Gold could trade sideways next week, with the precious metal expected to take its cues from currency moves.
As many as eight of 22 analysts polled in a Kitco Gold Survey said they expected gold prices to trade higher next week, while nine predicted that prices will drop, and five forecast prices to trade sideways.
A stronger US dollar next week will further dent the yellow metal's safe-haven status.
Colin Cieszynski, senior market strategist at CMC Markets told Kitco: "The… US dollar is overbought technically, and the economic news and central bank speculation that has been pushing it higher should fade next week, enabling gold to respond to the big increases coming to the ECB balance sheet between the September targeted LTRO (long-term refinancing operation) and ABS (asset-backed securities) purchases starting in October."
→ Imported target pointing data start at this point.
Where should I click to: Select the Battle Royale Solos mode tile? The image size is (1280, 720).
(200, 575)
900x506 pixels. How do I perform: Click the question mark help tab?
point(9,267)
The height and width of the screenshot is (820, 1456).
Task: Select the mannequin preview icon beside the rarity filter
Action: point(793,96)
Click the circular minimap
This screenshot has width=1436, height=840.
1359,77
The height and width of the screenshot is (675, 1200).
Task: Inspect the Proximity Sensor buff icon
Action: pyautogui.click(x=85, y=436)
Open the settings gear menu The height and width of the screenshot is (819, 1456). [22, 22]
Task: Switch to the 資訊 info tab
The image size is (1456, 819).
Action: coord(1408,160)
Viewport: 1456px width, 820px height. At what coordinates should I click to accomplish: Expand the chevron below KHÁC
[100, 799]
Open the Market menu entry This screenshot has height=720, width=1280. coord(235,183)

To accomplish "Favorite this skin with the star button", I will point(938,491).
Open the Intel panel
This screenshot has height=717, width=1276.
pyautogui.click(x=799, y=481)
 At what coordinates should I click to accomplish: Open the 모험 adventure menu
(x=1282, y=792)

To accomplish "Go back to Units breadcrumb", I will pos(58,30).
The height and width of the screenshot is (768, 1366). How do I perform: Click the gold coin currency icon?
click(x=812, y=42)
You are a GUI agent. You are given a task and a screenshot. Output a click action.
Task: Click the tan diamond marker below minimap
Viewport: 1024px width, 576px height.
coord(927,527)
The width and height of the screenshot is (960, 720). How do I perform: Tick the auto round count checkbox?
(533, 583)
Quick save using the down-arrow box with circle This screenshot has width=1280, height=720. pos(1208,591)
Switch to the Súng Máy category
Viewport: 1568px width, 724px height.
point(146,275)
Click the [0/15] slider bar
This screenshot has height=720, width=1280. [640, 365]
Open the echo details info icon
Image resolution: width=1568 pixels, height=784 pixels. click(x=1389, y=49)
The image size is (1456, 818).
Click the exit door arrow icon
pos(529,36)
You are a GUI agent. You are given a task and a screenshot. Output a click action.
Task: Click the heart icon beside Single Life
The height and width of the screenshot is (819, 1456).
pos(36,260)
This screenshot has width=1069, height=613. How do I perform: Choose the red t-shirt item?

Richard Baker, editor of Eureka Miner, said: "Oil, gold and copper had a down week even with ECB president Mario Draghi's surprisingly accommodative monetary announcement; the red metal suffered the least, down a fractionally, but oil and gold were off more than 1.5% in early morning trading compared to last Friday's close.
"This continues a theme of falling gold prices against a backdrop of broadly declining commodities. The (S&P GSCI), which covers everything from copper to cattle, is remains only slightly above its 52-week low.
"Without a geopolitical reason to bounce higher, gold will likely retest this low. My target for next week is $1,260 per ounce," Baker added.
Gold Ends Lower
US gold futures for delivery in December finished 80 cents higher at $1,267.30 an ounce (£776, €978) on 5 September.
But prices were down 1.6% for the week as a whole as geopolitical tensions eased – Ukraine and pro-Russian separatists struck a tentative ceasefire deal.
Spot Gold inched up rose 0.4% at $1,266 an ounce on 5 September.
The euro plummeted to a 14-month low against the greenback earlier in the week after the European Central Bank (ECB) unexpectedly cut rates.